I added another post to my series about the State of the Housing Market in Bergen County, because of an article that was just released in The Record and on northjersey.com…The return of the under $300k house in Bergen, Passaic counties…by Kathleen Lynn, that focuses on the lower price range of the market (in specific towns), and once again on affordability.
- is this really a return of lower priced homes?
- is it a temporary return?
- will this hurt sales of higher priced homes?
- or is this article all about nothing…because the sales figures for homes priced under $1 million hasn’t really changed all that much going back to 2009?
And to dig even deeper, is this the future for Bergen County home sales, because the lower price range is all that today’s buyers can afford?
In fact, it’s pretty easy to find a home for less than $250,000…
but not in the eastern part of the county!
This article seems more like a marketing piece for Realtors. And again, they make it all about price. But as the facts bare out, price doesn’t create more sales…it just makes it less expensive for people who are already in the market who probably would have bought a home at a higher price.

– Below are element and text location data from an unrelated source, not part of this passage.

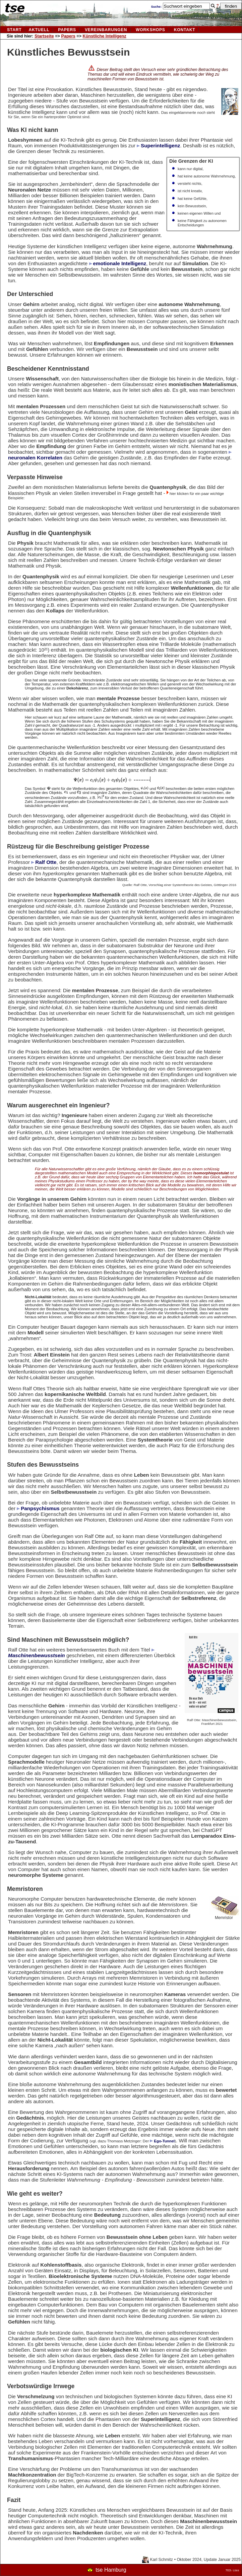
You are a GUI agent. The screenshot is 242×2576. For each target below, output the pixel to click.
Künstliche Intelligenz (104, 36)
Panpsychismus (40, 1508)
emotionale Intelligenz (119, 263)
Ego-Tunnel (164, 2141)
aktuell (38, 29)
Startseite (44, 36)
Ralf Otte (45, 862)
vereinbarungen (106, 29)
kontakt (184, 29)
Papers (67, 29)
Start (14, 29)
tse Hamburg (111, 2570)
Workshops (150, 29)
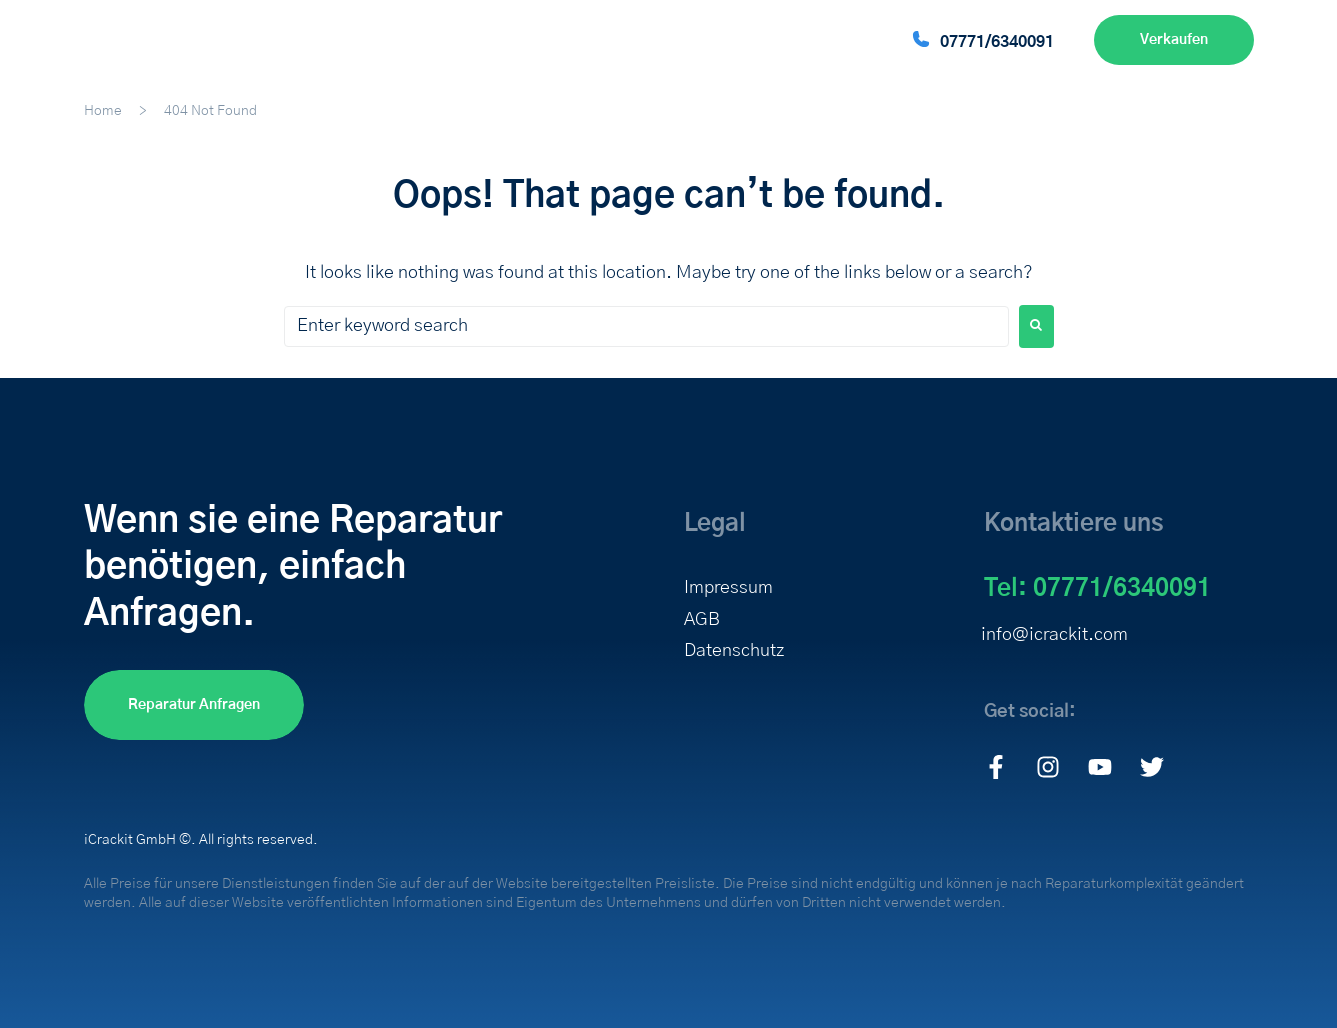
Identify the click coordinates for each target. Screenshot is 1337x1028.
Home (103, 111)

Sales of homes priced below $300k decreased in Tenafly by 88% in 2012…and that’s taking into consideration, all types of housing…not just single family homes…(8 houses sold in 2011 and only 1 house sold thus far in 2012). And there was a 17% decrease in this price range from 2010-2011.
Real estate is local!
As I’ve stated in previous posts, it’s impossible to properly assess the market at any price point unless you use comparison from a multiple of past years and price ranges. The shift to something is be more important than the shift to something. And this is the case for the articles in the above referenced publications.
The Record’s look at property records found that under-$300,000 homes were a majority of sales in many towns that have traditionally drawn first-time home buyers, such as Bogota, Bergenfield, Elmwood Park, Garfield, Hackensack, Lodi, Clifton, Wanaque, West Milford and Pompton Lakes. But properties under $300,000 also made up 42 percent of the sales in Fair Lawn, 27 percent of the sales in Mahwah and 23 percent of the sales in Waldwick.
I’m going out on a limb to say that a majority of the homes sold in Tenafly are also to first time buyer…but at higher prices than the towns mentioned above. Which means that the $300k price range is irrelevant, but for talking about an incredibly narrow price point.
Yes it’s true that the sales of homes priced below $500k (they use the weird figure of $300k…whereas I use more simplified figures in $500k-$1.0m increments, so it’s easier to understand) has increased by a whopping 31% in 2012…from 40% of all homes sold in Bergen County to 62% of home sales.
But what the articles failed to point out is that in 2011 the sales of homes priced below $500k, actually fell by an equally whopping 27% from 2010. So the return to the $300k home may not be such a radical move after all (or could it be incredibly radical).
And also not mentioned were the sales figures for homes priced from $500k- $1 million:
- sales of homes in this price ranged decreased by 36%…from 47% to 30% of all homes sold in Bergen County
- however, sales in the same price range increased in 2011 by 28%
What this really tells us about the market is something that we all need to be concerned about…and that is the trend that this portrays. Which is that if this is in fact the trend that the publications believe that it is, is that the market in Bergen County is going to be predominately positive only for lower priced homes. Because as they point out, most of today’s buyers are first time buyers…not move up buyers.
And if this is in fact the case, which it could be, then the trend for homes priced well above these figures will suffer, because there isn’t enough of a supply of these homes for sale. Which will then cause the price of the lower priced homes to increase in value. Which will then cause less homes to sell…and push more people to rentals.
Another problem that isn’t addressed in the articles is…what does this mean for towns like Tenafly, Cresskill, Closter and others in the more expensive eastern part of the County where the prices are considerably more expensive than in other areas of the County. Will the eastern towns get hurt if this remains the trend?
If there’s one thing to learn from this…it’s that real estate is very local. And if facts aren’t compared to other towns a price ranges, then it has no baring on anything other than to create distracting noise. But worse it misleads consumers into believing something that is broadly true, but locally not correct.
If I only read the headline…The return of the under $300k house in Bergen, Passaic counties…then I would believe that the $300k home sale was a trend everywhere in Bergen County. But it’s not.
But I do think that this highlights a serious problem that will affect us in the future…throughout Bergen County. If this is the price range that buyers can afford for the next few years, it creates a problem for sales and values everywhere in the county.
The article was great in that it brings to attention some potential future problems with our housing market, and by pointing out that some people are looking in specific areas for lower priced homes, but that has pretty much always been the case in Bergen County. But you didn’t know that.